Хотя формально доклад Бухарина был о поэзии, произнес он несколько важных вещей, в том числе и направленных против бывшей пролеткультовской и рапповской компании.
Отдав дань уваженья Блоку, восхвалив Брюсова, помянув даже расстрелянного Гумилева, Бухарин перешел к современникам из числа стихотворцев, в первую очередь к так называемым комсомольским поэтам, и весьма грубо охарактеризовал их как “сопливеньких, но своих”. Безыменский, по мнению Бухарина, “легкая кавалерия”, и “он стал сдавать, когда понадобилась уже тяжелая артиллерия литературного фронта”. “Жаров и Уткин, — по словам докладчика, — к сожалению, страдают огромной самовлюбленностью и чрезмерным поэтическим легкомыслием...” В том же духе Бухарин высказался о Светлове.
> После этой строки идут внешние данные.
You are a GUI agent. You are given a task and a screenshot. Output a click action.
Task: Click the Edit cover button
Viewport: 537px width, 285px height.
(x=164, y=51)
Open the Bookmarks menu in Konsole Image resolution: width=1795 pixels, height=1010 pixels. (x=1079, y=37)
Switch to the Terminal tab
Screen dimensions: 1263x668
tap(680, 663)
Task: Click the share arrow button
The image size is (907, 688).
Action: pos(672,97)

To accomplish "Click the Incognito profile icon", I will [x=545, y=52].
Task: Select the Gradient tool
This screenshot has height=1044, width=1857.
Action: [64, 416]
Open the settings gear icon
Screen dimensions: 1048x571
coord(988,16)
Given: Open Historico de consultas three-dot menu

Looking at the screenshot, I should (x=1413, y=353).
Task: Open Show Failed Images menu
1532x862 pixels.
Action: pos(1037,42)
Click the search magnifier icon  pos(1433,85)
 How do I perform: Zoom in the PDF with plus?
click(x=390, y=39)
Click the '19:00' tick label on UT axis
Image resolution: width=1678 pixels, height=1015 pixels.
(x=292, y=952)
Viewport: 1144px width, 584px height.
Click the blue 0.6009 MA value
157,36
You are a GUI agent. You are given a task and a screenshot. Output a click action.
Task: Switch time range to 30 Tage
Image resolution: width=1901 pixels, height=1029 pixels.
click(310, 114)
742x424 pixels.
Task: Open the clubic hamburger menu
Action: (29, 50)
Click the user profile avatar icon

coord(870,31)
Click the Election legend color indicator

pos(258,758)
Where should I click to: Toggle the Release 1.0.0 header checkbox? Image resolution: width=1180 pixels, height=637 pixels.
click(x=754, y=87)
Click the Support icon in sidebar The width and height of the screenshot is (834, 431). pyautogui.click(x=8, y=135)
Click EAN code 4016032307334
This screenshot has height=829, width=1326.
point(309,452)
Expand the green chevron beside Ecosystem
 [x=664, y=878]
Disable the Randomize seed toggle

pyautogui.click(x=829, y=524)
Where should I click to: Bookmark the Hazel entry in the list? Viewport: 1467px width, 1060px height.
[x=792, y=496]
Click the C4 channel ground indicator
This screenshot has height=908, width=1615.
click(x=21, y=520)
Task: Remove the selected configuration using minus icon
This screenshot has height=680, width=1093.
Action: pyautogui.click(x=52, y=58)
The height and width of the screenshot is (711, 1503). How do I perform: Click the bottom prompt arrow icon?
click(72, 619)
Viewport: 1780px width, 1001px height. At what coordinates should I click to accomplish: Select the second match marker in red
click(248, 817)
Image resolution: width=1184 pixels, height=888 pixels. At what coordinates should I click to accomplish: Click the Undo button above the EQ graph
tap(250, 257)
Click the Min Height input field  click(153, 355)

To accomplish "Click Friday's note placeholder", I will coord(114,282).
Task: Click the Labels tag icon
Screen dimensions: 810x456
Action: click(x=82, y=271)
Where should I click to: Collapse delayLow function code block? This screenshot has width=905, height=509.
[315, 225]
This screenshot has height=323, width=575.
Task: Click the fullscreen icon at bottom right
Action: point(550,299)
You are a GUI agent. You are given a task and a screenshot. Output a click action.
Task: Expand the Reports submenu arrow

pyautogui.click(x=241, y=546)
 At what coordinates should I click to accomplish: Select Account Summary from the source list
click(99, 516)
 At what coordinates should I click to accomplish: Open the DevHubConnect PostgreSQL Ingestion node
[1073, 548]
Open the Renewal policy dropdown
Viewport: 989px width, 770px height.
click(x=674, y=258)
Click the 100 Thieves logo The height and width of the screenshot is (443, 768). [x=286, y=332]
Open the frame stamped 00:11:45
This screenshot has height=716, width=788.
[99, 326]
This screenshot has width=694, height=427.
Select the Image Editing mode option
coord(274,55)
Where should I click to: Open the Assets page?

Зато докладчик, посетовав на мистицизм Есенина, все-таки назвал его “талантливым лирическим поэтом”, вознес Бориса Пастернака и комплиментарно помянул злобно критикуемого тогда в прессе Павла Васильева (которого Леонов горячо любил и ставил даже выше Есенина).
Следом, отдав дань Маяковскому и Бедному, Бухарин сказал, что на сегодняшний день их поэтические агитки подустарели.
Доклад Николая Бухарина закончился овацией, весь зал встал. Но недовольные, конечно же, были.
В последующие дни съезда Бухарину немало досталось от его противников “слева”: за честь Маяковского, Бедного и молодой “комсомольской” поросли вступились многие. Оцените, например, такой пассаж одного из выступавших: “К розовому, молодому, упругому телу нашей поэзии Бухарин подошел для того, чтобы, бегло пошарив по этому телу, умилиться его интимно-лирическими местами. А от упругих мускулов, от твердых костей он старчески отшатнулся”. Каков, согласитесь, стиль! То есть Бедный, Безыменский и Жаров — это мускулы, а Пастернак, Есенин и Васильев — интимные места…
Критики не знали, что Бухарину позвонил Сталин и поздравил с успешным выступлением, отдельно поблагодарив за шпильки в адрес Демьяна Бедного, активно раздражавшего вождя.